Ohashi Yoshiyuki, 71 anni, giapponese: è questo il nome dell’uomo trovato privo di vita nel Tevere a Fiumicino alle 15 del pomeriggio di martedì 5 maggio. Ohashi era un intellettuale molto riservato che da anni viveva all’Esquilino: ricercatore di storia e cultura medievale esoterica, aveva tradotto molti libri in giapponese anche dal latino. Risultava scomparso dall’8 aprile.

Persona molto schiva e riservata, non aveva lasciato alcuna traccia nei giorni successivi: nessun avvistamento, nessun biglietto, nessun segnale che facesse pensare a un gesto estremo o a una imminente partenza per il Giappone o altre destinazioni. Era svanito nel nulla.

Il suo corpo è affiorato fra il canneto e gli arbusti di via Guarini a Fiumicino, non lontano dall’isola ecologica di via Portuense, in forte stato di decomposizione, gonfio e pieno di lividi, con i vestiti a brandelli e i pantaloni calati al ginocchio. In base a quanto riporta Adnkronos, il cadavere è stato identificato grazie ai documenti di identità trovati all'interno dei pantaloni dai poliziotti intervenuti sul posto: è il tragico epilogo di una ricerca iniziata quasi un mese fa. Ohashi viveva a Roma da solo e senza familiari.

* AZIONE RICHIESTA A *
Trascrivi dall'articolo su Ohashi Yoshiyuki tutto il passo che va da "Persona molto schiva" fino a "svanito nel nulla.".
* AZIONE RICHIESTA B *
Secondo l'articolo su Ohashi Yoshiyuki, in quale quartiere di Roma viveva da anni?
* AZIONE RICHIESTA C *
Scrivi il seguito dell'articolo su Ohashi Yoshiyuki a partire dall'ultima frase riportata.

* MATERIALE ESTRATTO *

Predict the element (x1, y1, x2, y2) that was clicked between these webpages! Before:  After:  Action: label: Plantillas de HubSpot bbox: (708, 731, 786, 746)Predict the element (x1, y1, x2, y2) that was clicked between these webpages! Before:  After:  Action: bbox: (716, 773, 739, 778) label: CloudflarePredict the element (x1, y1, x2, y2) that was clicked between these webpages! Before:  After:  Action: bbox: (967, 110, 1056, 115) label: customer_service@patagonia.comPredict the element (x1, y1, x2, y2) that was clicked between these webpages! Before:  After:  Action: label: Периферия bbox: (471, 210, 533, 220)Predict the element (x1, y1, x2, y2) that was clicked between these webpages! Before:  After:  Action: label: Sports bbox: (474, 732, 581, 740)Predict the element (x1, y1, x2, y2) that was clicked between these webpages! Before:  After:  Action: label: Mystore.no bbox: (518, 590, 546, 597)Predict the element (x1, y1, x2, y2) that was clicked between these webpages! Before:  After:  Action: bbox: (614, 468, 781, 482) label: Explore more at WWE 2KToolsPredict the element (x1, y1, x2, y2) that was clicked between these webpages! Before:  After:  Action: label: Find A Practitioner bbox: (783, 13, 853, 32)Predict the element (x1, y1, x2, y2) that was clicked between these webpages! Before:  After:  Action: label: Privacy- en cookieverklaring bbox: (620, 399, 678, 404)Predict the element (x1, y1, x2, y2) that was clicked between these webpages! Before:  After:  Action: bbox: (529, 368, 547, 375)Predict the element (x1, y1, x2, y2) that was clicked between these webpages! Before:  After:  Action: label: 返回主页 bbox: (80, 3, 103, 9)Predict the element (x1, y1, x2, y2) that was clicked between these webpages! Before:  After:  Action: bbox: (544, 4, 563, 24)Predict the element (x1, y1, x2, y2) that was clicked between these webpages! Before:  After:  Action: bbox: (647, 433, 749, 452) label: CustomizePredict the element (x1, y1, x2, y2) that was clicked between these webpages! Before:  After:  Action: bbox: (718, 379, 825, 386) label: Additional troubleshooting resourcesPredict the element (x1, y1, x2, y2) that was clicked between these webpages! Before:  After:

* RISPOSTA SCRITTA A *
Persona molto schiva e riservata, non aveva lasciato alcuna traccia nei giorni successivi: nessun avvistamento, nessun biglietto, nessun segnale che facesse pensare a un gesto estremo o a una imminente partenza per il Giappone o altre destinazioni. Era svanito nel nulla.

* RISPOSTA SCRITTA B *
All'Esquilino.

* RISPOSTA SCRITTA C *
Si era trasferito nella capitale nei primi anni Novanta e per anni ha lavorato nel settore del turismo tramite l’agenzia dei viaggi giapponese. La sua passione era la storia e da tempo era considerato un esperto di cultura medievale esoterica soprattutto in Giappone, dove aveva raggiunto un certo livello di notorietà per aver tradotto in giapponese numerosi libri di esoterismo medievale dal latino, dall’italiano e dall’inglese. “Era una persona molto riservata che non aveva tanti amici però era molto gentile e non mostrava mai la sua riservatezza alla gente, era simpatico a tutti”, ha spiegato il 4 maggio in una trasmissione tv una sua amica, Ayumi Yazaka.